Lompat ke konten Lompat ke sidebar Lompat ke footer

Misteri Raibnya Penduduk Desa Danau Anjikuni di Pedalaman Kanada

Hari itu adalah musim dingin di tahun 1930. Joe Labelle yang sehari-harinya berprofesi sebagai pemasang jebakan berang-berang tengah menyusuri pedalaman Kanada utara saat cuaca tiba-tiba memburuk. Diterpa oleh salju dan suhu dingin yang menusuk, Labelle memutuskan untuk pergi menuju desa suku Inuit terdekat untuk berteduh sementara.

Labelle sendiri bukanlah orang kemarin sore. Ia sudah mengenal baik kawasan ini karena ia bisa menjadikan tempat ini sebagai sumber mata pencahariannya. Maka, saat cuaca memburuk, ia pun kemudian pergi ke sebuah desa di tepi Danau Anjikuni. Kebetulan desa kecil tersebut memang lazim menjadi tempat singgah bagi para pedagang dan pemasang jebakan.

Labelle akhirnya tiba di desa yang dimaksud. Namun ia merasa bingung karena desa tersebut berada dalam kondisi tak berpenghuni. Ia pun kemudian memutuskan untuk berkeliling sejenak dengan harapan bisa menemukan penduduk desa yang masih tinggal. Namun upayanya bak jauh panggang dari api. Ia tidak menemukan tanda-tanda kehidupan di sana.

DATA YANG DISEDIAKAN:

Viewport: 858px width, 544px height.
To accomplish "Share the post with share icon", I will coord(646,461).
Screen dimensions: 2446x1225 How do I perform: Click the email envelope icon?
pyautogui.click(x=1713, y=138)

DAFTAR TUGAS:
1) Tuliskan kembali secara persis bagian teks tentang misteri Danau Anjikuni, mulai dari "Lompat ke konten" sampai dengan "dan pemasang jebakan.".
2) Lanjutkan kisah tentang raibnya penduduk desa di tepi Danau Anjikuni, dimulai setelah kalimat terakhir yang tercantum.

JAWABAN BERURUTAN:
1)
Lompat ke konten Lompat ke sidebar Lompat ke footer

Misteri Raibnya Penduduk Desa Danau Anjikuni di Pedalaman Kanada

Hari itu adalah musim dingin di tahun 1930. Joe Labelle yang sehari-harinya berprofesi sebagai pemasang jebakan berang-berang tengah menyusuri pedalaman Kanada utara saat cuaca tiba-tiba memburuk. Diterpa oleh salju dan suhu dingin yang menusuk, Labelle memutuskan untuk pergi menuju desa suku Inuit terdekat untuk berteduh sementara.

Labelle sendiri bukanlah orang kemarin sore. Ia sudah mengenal baik kawasan ini karena ia bisa menjadikan tempat ini sebagai sumber mata pencahariannya. Maka, saat cuaca memburuk, ia pun kemudian pergi ke sebuah desa di tepi Danau Anjikuni. Kebetulan desa kecil tersebut memang lazim menjadi tempat singgah bagi para pedagang dan pemasang jebakan.

2)
Desa Danau Anjikuni hilang

Labelle merasa kian bingung karena desa yang sama nampaknya masih belum begitu lama ditinggalkan. Pasalnya masih ada api unggun yang menyala di desa tersebut. Ketika ia melongok masuk ke dalam gubuk, ia menemukan kalau timbunan senjata, pakaian, dan makanan di dalamnya. Padahal jika mereka berniat mengungsi secara beramai-ramai, maka seharusnya mereka membawa perbekalan yang cukup.

Dalam kondisi biasa, desa yang bersangkutan dihuni oleh sekitar 30 orang. Namun Labelle tidak menemukan satu orang pun di desa ini. Ia pun berkesimpulan kalau penduduk desa ini pergi meninggalkan desanya beberapa jam lalu dalam kondisi tergesa-gesa. Namun Labelle tidak bisa menemukan alasan kenapa mereka sampai nekat pergi beramai-ramai tanpa membawa perbekalan.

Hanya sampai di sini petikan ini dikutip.